[Stored data entries]
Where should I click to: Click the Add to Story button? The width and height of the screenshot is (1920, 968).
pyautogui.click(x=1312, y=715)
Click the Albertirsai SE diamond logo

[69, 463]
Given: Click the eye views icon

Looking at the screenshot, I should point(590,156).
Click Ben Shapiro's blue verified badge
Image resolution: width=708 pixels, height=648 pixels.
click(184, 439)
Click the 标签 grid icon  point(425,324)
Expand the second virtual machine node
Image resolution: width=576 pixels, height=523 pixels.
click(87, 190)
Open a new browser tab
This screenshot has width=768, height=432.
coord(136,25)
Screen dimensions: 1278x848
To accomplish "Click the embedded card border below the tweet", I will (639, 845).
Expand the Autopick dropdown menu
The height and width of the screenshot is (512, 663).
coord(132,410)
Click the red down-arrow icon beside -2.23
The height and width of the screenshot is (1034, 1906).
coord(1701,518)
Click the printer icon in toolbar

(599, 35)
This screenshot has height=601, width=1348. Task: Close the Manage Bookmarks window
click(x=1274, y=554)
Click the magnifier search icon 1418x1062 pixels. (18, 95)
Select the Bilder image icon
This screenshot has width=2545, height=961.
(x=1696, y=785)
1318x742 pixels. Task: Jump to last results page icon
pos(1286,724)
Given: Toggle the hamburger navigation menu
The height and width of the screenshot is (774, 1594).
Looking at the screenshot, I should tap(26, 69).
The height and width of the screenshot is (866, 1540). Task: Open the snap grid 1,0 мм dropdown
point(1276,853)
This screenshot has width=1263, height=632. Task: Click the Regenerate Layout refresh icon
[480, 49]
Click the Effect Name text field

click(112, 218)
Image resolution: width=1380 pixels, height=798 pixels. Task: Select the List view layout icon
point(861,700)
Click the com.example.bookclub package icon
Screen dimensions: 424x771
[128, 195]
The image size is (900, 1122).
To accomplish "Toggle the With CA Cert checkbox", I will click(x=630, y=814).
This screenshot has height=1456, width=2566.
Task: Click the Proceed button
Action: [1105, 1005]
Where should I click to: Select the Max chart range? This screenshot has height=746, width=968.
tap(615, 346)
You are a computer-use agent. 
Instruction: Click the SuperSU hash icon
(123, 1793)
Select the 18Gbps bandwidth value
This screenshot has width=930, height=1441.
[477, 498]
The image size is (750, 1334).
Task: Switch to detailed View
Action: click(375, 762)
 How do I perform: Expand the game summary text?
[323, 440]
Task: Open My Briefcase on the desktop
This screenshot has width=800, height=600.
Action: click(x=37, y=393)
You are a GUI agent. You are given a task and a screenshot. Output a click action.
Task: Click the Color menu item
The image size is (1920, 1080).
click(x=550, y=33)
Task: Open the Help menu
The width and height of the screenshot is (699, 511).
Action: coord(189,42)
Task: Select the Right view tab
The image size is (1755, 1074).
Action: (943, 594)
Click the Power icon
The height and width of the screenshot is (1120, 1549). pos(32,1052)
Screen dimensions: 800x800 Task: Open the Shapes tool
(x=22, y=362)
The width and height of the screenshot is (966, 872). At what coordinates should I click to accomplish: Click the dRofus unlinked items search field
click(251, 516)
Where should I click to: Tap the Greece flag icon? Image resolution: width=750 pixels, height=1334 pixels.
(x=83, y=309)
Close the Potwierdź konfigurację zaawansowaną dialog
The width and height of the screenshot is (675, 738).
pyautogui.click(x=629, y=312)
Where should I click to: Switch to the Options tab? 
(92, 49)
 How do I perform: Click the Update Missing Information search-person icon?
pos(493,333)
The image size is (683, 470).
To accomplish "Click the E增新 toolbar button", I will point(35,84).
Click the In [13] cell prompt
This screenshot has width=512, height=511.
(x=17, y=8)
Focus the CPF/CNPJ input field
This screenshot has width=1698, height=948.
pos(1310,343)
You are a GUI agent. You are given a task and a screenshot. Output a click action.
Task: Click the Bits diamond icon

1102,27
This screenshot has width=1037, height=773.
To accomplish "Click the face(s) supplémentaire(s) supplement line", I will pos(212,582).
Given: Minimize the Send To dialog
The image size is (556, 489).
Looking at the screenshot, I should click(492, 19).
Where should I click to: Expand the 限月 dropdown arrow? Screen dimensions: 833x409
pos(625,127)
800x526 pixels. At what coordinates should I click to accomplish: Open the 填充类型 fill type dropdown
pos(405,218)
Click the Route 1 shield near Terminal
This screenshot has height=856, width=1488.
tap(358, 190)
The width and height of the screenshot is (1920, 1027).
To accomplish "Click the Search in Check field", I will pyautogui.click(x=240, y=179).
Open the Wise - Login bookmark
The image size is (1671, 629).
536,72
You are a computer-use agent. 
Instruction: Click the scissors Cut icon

What the task asks: Transcribe each entry precisely, missing none.

Your response:
Where should I click to: Click the Add to Story button? The width and height of the screenshot is (1920, 968).
pyautogui.click(x=1312, y=715)
Click the Albertirsai SE diamond logo

[69, 463]
Given: Click the eye views icon

Looking at the screenshot, I should point(590,156).
Click Ben Shapiro's blue verified badge
Image resolution: width=708 pixels, height=648 pixels.
click(184, 439)
Click the 标签 grid icon  point(425,324)
Expand the second virtual machine node
Image resolution: width=576 pixels, height=523 pixels.
click(87, 190)
Open a new browser tab
This screenshot has width=768, height=432.
coord(136,25)
Screen dimensions: 1278x848
To accomplish "Click the embedded card border below the tweet", I will (639, 845).
Expand the Autopick dropdown menu
The height and width of the screenshot is (512, 663).
coord(132,410)
Click the red down-arrow icon beside -2.23
The height and width of the screenshot is (1034, 1906).
coord(1701,518)
Click the printer icon in toolbar

(599, 35)
This screenshot has height=601, width=1348. Task: Close the Manage Bookmarks window
click(x=1274, y=554)
Click the magnifier search icon 1418x1062 pixels. (18, 95)
Select the Bilder image icon
This screenshot has width=2545, height=961.
(x=1696, y=785)
1318x742 pixels. Task: Jump to last results page icon
pos(1286,724)
Given: Toggle the hamburger navigation menu
The height and width of the screenshot is (774, 1594).
Looking at the screenshot, I should tap(26, 69).
The height and width of the screenshot is (866, 1540). Task: Open the snap grid 1,0 мм dropdown
point(1276,853)
This screenshot has width=1263, height=632. Task: Click the Regenerate Layout refresh icon
[480, 49]
Click the Effect Name text field

click(112, 218)
Image resolution: width=1380 pixels, height=798 pixels. Task: Select the List view layout icon
point(861,700)
Click the com.example.bookclub package icon
Screen dimensions: 424x771
[128, 195]
The image size is (900, 1122).
To accomplish "Toggle the With CA Cert checkbox", I will click(x=630, y=814).
This screenshot has height=1456, width=2566.
Task: Click the Proceed button
Action: [1105, 1005]
Where should I click to: Select the Max chart range? This screenshot has height=746, width=968.
tap(615, 346)
You are a computer-use agent. 
Instruction: Click the SuperSU hash icon
(123, 1793)
Select the 18Gbps bandwidth value
This screenshot has width=930, height=1441.
[477, 498]
The image size is (750, 1334).
Task: Switch to detailed View
Action: click(375, 762)
 How do I perform: Expand the game summary text?
[323, 440]
Task: Open My Briefcase on the desktop
This screenshot has width=800, height=600.
Action: click(x=37, y=393)
You are a GUI agent. You are given a task and a screenshot. Output a click action.
Task: Click the Color menu item
The image size is (1920, 1080).
click(x=550, y=33)
Task: Open the Help menu
The width and height of the screenshot is (699, 511).
Action: coord(189,42)
Task: Select the Right view tab
The image size is (1755, 1074).
Action: (943, 594)
Click the Power icon
The height and width of the screenshot is (1120, 1549). pos(32,1052)
Screen dimensions: 800x800 Task: Open the Shapes tool
(x=22, y=362)
The width and height of the screenshot is (966, 872). At what coordinates should I click to accomplish: Click the dRofus unlinked items search field
click(251, 516)
Where should I click to: Tap the Greece flag icon? Image resolution: width=750 pixels, height=1334 pixels.
(x=83, y=309)
Close the Potwierdź konfigurację zaawansowaną dialog
The width and height of the screenshot is (675, 738).
pyautogui.click(x=629, y=312)
Where should I click to: Switch to the Options tab? 
(92, 49)
 How do I perform: Click the Update Missing Information search-person icon?
pos(493,333)
The image size is (683, 470).
To accomplish "Click the E增新 toolbar button", I will point(35,84).
Click the In [13] cell prompt
This screenshot has width=512, height=511.
(x=17, y=8)
Focus the CPF/CNPJ input field
This screenshot has width=1698, height=948.
pos(1310,343)
You are a GUI agent. You are given a task and a screenshot. Output a click action.
Task: Click the Bits diamond icon

1102,27
This screenshot has width=1037, height=773.
To accomplish "Click the face(s) supplémentaire(s) supplement line", I will pos(212,582).
Given: Minimize the Send To dialog
The image size is (556, 489).
Looking at the screenshot, I should click(492, 19).
Where should I click to: Expand the 限月 dropdown arrow? Screen dimensions: 833x409
pos(625,127)
800x526 pixels. At what coordinates should I click to accomplish: Open the 填充类型 fill type dropdown
pos(405,218)
Click the Route 1 shield near Terminal
This screenshot has height=856, width=1488.
tap(358, 190)
The width and height of the screenshot is (1920, 1027).
To accomplish "Click the Search in Check field", I will pyautogui.click(x=240, y=179).
Open the Wise - Login bookmark
The image size is (1671, 629).
536,72
You are a computer-use agent. 
Instruction: Click the scissors Cut icon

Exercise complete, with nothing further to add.